L'antidote, en l'occurrence, serait Bergson. Aucun philosophe n'a été si loin dans l'affirmation que de l'inattendu est permanent, la nouveauté radicale en train de surgir quand on l'attend le moins. « Le temps est l'invention du nouveau ou n'est rien du tout », affirme-t-il dans « L'Evolution créatrice ». Découverte scientifique, invention technique, création artistique, révolte politique… de tout côté, à tout moment, peut advenir ce que personne n'attendait. Certes, Bergson ne l'ignore pas, « la philosophie n'a jamais franchement admis cette création continue d'imprévisible nouveauté »… Raison de plus pour l'affirmer haut et fort ! C'est alors, on s'en doute, que les voeux retrouvent un sens. Au lieu de naïves niaiseries, ils deviennent expressions de confiance envers le renouvellement, l'éventualité de l'improbable.
A cette opposition de celui qui croit au fatal et de celui qui n'y croit pas, il faut certes apporter des nuances. Entre « rien de nouveau sous le soleil » et « il peut toujours arriver du neuf » s'étend la vaste contrée du probable, où règnent les jeux du certain et de l'incertain. A l'évidence, il est très différent de souhaiter la paix à Genève ou à Abidjan, la liberté d'expression à Londres ou à Pyongyang, la stabilité de l'euro à Paris ou à Budapest, la défaite du terrorisme à Helsinki ou à Kaboul.

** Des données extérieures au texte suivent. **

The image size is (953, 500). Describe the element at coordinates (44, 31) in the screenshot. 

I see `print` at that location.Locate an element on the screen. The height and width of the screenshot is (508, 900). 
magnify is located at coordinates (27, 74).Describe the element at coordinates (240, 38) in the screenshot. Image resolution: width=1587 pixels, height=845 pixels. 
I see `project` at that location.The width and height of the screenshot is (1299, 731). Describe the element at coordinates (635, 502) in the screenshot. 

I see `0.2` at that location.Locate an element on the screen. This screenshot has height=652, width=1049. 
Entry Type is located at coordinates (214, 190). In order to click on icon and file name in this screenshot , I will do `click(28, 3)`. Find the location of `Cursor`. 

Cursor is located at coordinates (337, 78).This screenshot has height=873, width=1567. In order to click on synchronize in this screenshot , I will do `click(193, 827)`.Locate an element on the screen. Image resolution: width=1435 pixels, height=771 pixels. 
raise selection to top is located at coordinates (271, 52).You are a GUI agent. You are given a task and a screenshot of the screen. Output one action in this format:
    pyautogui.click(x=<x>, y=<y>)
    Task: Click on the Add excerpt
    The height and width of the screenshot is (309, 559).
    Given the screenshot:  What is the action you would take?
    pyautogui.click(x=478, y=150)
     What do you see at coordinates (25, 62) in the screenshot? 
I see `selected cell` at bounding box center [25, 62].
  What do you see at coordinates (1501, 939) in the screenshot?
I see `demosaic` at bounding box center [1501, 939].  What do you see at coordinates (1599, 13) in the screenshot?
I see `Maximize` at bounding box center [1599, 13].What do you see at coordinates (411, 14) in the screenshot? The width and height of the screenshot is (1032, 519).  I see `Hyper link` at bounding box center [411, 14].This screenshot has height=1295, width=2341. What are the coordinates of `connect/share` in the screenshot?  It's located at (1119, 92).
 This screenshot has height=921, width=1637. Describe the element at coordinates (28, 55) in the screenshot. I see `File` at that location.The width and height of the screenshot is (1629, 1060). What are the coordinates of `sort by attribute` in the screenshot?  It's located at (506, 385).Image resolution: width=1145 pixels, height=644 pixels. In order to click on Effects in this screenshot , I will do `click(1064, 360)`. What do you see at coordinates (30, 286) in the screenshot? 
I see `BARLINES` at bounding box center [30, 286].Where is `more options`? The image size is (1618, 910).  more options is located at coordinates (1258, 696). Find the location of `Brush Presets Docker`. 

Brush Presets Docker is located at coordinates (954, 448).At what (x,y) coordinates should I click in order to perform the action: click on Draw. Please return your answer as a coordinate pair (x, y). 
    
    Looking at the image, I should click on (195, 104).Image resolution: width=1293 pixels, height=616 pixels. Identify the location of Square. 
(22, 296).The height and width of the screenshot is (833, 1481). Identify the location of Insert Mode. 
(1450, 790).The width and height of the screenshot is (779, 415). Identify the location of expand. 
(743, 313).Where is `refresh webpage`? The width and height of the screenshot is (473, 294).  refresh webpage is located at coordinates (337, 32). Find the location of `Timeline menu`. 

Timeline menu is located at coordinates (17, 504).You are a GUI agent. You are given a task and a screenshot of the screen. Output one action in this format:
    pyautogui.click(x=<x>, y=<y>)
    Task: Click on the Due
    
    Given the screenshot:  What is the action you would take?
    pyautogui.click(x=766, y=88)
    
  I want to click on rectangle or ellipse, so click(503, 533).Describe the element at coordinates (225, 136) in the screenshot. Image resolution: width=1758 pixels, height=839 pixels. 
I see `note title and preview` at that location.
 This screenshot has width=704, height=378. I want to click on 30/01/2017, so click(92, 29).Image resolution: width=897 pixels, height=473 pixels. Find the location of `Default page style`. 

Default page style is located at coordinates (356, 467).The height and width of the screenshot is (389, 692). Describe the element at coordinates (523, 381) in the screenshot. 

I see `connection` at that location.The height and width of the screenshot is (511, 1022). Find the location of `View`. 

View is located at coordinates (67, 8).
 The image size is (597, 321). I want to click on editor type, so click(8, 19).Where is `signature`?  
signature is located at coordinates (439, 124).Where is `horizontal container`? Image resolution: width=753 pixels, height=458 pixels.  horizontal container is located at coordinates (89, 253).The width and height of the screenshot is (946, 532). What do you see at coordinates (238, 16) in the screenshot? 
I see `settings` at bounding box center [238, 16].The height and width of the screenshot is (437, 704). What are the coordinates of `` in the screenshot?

Mais ce n'est pas dans cette plaine du milieu que les voeux perdent ou conservent leur sens. Dans ce registre, en fait, on n'a qu'un seul choix. Ou bien rien ne peut changer, le pire est sûr - et nos voeux, petits ou grands, sont tous dérisoires. Ou bien ils sont plus ou moins légitimes et sensés, et cela suppose que de la nouveauté puisse advenir. Bref, celui qui dit « bonne année ! » est soit un rêveur idiot, soit un prophète parieur. A vous de choisir.